Reading blog for 3/24/08
I do agree with Ms. Shaughnessy, that it isn’t just the student that needs to, or will change. Teachers are as much affected by their experience with their students and what does or does not work for the students as the students are affected by their experience with the teacher. The student has to learn what the teacher expects from him/her and what to expect from the teacher. Likewise, the teacher has to learn what they can expect from the student. The teacher also must remember that the student has some level of knowledge. I believe it isn’t entirely what they don’t know, but what they do. What they don’t know seems to be how to use what they know, correctly, and how to develop and advance that knowledge and incorporate new knowledge. Shaughnessy seems to be saying that the teacher needs to assess where the student is in knowing language and where he, himself is in knowing writing and language, and begin from there. To develop an approach to teaching writing that puts more emphasis on content than structure and work the meaning of the writing into the student and not the method. The teacher needs to be willing to develop and change himself if he is to develop the student.

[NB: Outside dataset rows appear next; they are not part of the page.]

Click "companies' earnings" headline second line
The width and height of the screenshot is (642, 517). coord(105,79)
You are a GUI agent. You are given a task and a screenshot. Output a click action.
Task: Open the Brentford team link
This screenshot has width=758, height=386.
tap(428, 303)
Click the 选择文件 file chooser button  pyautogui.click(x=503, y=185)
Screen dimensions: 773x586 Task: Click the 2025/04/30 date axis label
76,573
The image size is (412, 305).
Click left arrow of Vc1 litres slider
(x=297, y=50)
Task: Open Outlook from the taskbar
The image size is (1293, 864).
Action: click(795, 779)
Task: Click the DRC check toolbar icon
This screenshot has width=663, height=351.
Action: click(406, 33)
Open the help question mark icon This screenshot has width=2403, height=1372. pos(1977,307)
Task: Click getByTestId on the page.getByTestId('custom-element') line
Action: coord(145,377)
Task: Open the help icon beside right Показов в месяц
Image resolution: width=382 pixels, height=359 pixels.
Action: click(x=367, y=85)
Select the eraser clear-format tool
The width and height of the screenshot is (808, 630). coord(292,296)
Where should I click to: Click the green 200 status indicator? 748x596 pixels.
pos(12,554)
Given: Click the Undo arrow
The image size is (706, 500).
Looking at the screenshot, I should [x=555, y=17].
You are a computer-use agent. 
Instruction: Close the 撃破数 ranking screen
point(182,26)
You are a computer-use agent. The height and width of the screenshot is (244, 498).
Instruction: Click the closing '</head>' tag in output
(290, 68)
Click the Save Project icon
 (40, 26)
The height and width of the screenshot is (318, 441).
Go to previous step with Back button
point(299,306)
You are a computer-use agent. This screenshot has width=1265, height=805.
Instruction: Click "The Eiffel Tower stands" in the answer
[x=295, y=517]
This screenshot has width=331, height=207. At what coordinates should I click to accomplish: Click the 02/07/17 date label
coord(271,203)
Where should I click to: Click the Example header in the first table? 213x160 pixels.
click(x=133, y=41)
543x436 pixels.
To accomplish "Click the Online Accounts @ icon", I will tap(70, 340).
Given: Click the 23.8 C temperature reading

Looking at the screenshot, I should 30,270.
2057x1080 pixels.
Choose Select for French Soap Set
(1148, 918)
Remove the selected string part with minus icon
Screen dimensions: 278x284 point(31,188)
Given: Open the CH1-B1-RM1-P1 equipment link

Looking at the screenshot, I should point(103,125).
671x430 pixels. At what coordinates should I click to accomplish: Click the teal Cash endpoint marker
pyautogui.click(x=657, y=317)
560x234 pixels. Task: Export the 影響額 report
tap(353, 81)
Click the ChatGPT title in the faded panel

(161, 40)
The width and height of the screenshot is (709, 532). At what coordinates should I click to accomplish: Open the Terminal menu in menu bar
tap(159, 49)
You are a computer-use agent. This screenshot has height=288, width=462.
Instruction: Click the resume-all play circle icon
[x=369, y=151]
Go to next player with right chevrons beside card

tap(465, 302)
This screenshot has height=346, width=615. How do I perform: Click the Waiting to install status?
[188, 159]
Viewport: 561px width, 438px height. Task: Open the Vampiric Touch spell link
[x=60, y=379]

I can understand how people like Bartholomae. He is easy to understand, at least, for me, his style of writing is comprehendible. I didn’t have to have a dictionary handy to look up terms that I had never heard before. This brings me to, what I felt, was the point of this essay. He is giving students credit for their attempts at academic discourse even when they don’t know the “language” of that discourse. The student has to assume an authority or privilege that he has not acquired, but makes an attempt to connect with that audience. He notes that writers (inexperienced) will write about their experience with the topic and then try to incorporate the language of the discourse that is needed to pose as member of that community. The essays he discusses “give evidence that the writers are trying to write their way into a new community” (645).
I understand this concept because I have had to write (without being taught how) in the discourse of the nursing community. Sometimes I was the authority, and wrote about topics I knew well and in the language I had mastered. At other times, like, for my graduate studies, as Bartholomae stated, I was aware that something different was required and I mimicked the style and tone and language of other writers in that discipline or level. I did not really understand the discourse, but in making the attempt, learning to take on the role can occur; learning to write from within a specific discourse’. Thinking like English major or a nursing researcher.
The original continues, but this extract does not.